Буряк провел два часа на площади Парадов возле монументального дворца Культуры и науки, построенного по проекту русского архитектора Льва Руднева и на русские же деньги. Если на минуту забыть, что ты в Варшаве и бросить один лишь взгляд на Дворец, можно запросто представить, что стоишь в Москве, перед гостиницей «Украина» и ждешь женщину, которая опаздывает на свидание. Так похожи, почти неотличимы одно от другого эти два здания. Чтобы как-то скрасить долгое ожидание, Буряк прогулялся по музею Техники и поднялся на тридцатый этаж Дворца, здесь устроили смотровую террасу, откуда в ясный день Варшава просматривается на расстояние до двадцати пяти километров. Но сегодня плохой день для обзорных экскурсий. Моросит дождь, по темному небу медленно плывут облака, а внизу видны лишь расплывчатые неясные огоньки вечернего города. Без всякой причины Буряк испытывал острую душевную тоску, он казался себе одиноким и слишком старым человеком, чтобы предаваться простым человеческим радостям. Впрочем, на высоте смотровой площадки его меланхолию разогнал прохладный ветер. Буряк, плохо знавший Варшаву, убедился, что Цыбульский выбрал для встречи неплохое место. Во Дворце работает масса ресторанов и ресторанчиков, закусочных, здесь помещается три театра, функционируют какие-то выставки, спортивные залы и бассейн. Посетители валом валят.

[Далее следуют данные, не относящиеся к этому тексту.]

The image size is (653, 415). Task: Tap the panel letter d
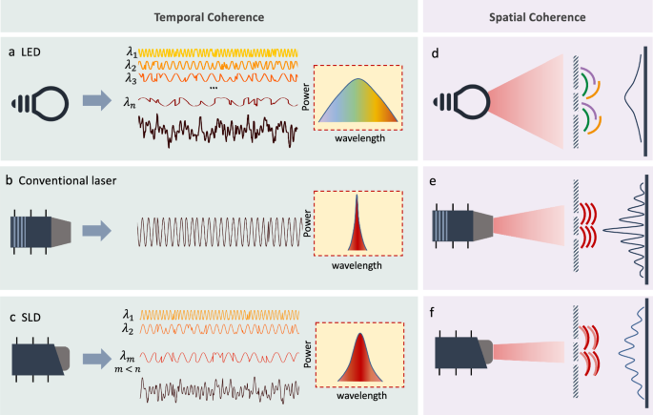435,53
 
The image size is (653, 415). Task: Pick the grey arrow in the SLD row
97,359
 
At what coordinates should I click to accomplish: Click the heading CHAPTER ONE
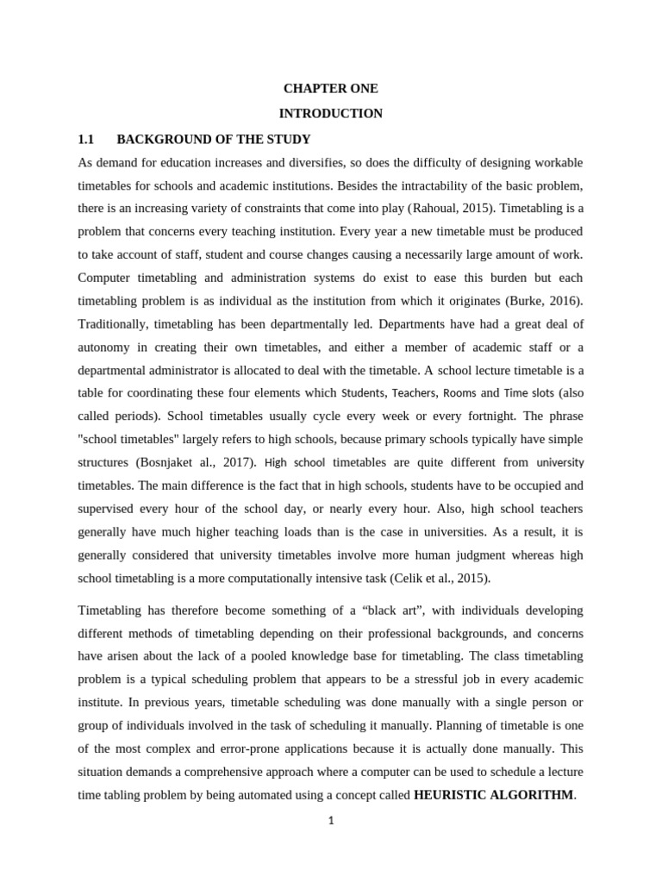[x=330, y=89]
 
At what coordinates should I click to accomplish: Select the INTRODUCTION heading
[x=330, y=114]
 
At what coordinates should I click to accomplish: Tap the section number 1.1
[x=84, y=139]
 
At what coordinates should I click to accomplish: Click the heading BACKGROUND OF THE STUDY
[x=213, y=139]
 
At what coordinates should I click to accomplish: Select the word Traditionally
[x=112, y=324]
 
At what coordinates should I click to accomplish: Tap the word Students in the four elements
[x=364, y=393]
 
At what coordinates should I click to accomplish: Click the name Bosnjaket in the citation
[x=180, y=463]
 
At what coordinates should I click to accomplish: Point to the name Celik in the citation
[x=440, y=579]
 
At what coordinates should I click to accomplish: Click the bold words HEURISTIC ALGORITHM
[x=493, y=795]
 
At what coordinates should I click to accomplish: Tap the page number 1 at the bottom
[x=330, y=821]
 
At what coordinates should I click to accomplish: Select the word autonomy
[x=104, y=348]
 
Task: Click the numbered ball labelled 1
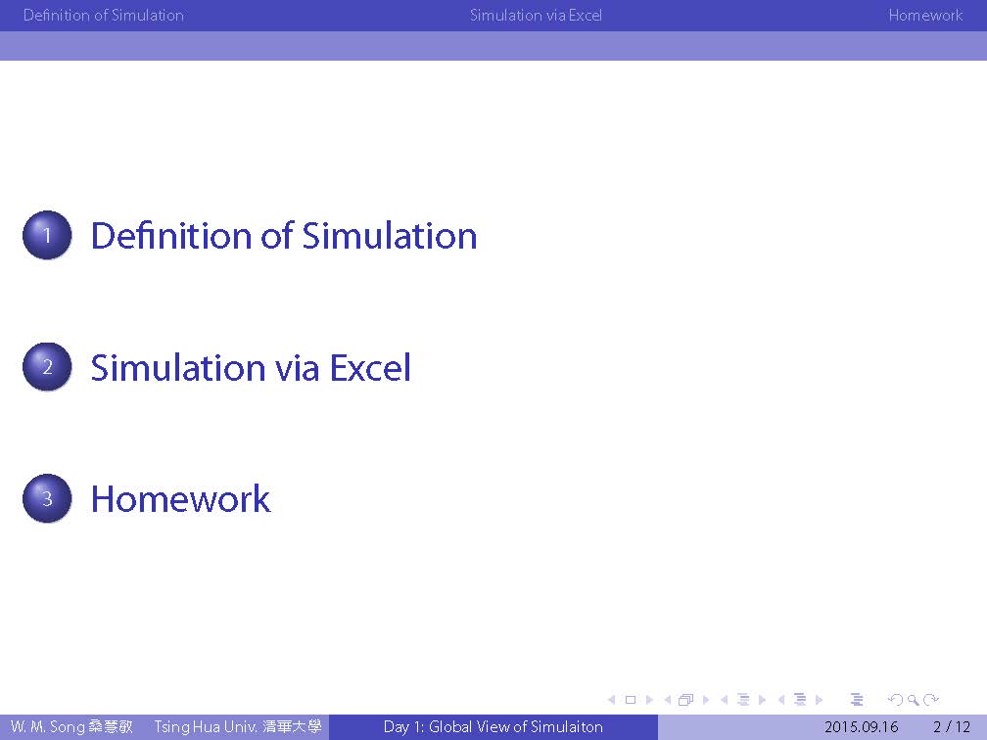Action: [x=47, y=235]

И в этом людском потоке легко затеряться, остаться незамеченным и закончить важный разговор. Последний звонок Колчина застал Буряка, когда тот бродил по мокрому тротуару возле памятника Копернику. Буряк выругался про себя, опустил в карман трубку мобильного телефона и неспешно направился к машине. Встреча сорвалась, Цыбульский убит. И где теперь искать Людовича – большой вопрос. Все идет наперекосяк…
По надземному переходу Буряк пересек улицу. На противоположной стороне у тротуара стоял взятый напрокат «Опель» темно зеленого цвета. На ходу Буряк вытащил из кармана ключи, нажал кнопку брелка. Он остановился у машины, снял кепку, стряхнул с нее дождевые капли и снова надел на голову. Уже потянул на себя дверцу, когда незнакомый мужской голос окликнул его сзади. – Пан Гюнтер, пан Гюнтер…
Сунув руку под плащ, Буряк нащупал рукоятку пистолета. И только тогда повернул голову назад. Через дорогу к нему бежал незнакомый кавказец в сером пиджаке и черных брюках. Мужчин разделял десяток метров, когда кавказец вскинул правую руку. Буряк не услышал выстрелов. Видимо, пистолет был снабжен приспособлением для бесшумной стрельбы. Первая пуля повала в грудь фотографа, вторая под ребра. Буряк качнулся назад, затем сделал полшага вперед. Раскинув руки по сторонам, упал лицом на капот стоящей рядом машины. Пронзительно завыла тревожная сигнализация, замигали фары «Фольксвагена». Буряк так и не успел достать свой пистолет. Зонтик упал на асфальт, закатился под машину. Фотограф съехал с капота на мокрую мостовую, опустился на колени, мир поплыл перед глазами. Огромное здание Дворца культуры и науки с остроконечным металлическим шпилем шаталось из стороны в сторону и, кажется, готово было развалиться на части, рухнуть. Капли дождя, падающие на лицо, были горячими и липкими. Кавказец подбежал к стоящему на коленях Буряку, дважды выстрелил ему в голову. Бросил пистолет и побежал дальше, через газон, через подстриженные кусты, куда-то в темноту дождливого вечера.
Глава восьмая
Москва, Ясенево, штаб-квартира Службы внешней разведки. 17 августа.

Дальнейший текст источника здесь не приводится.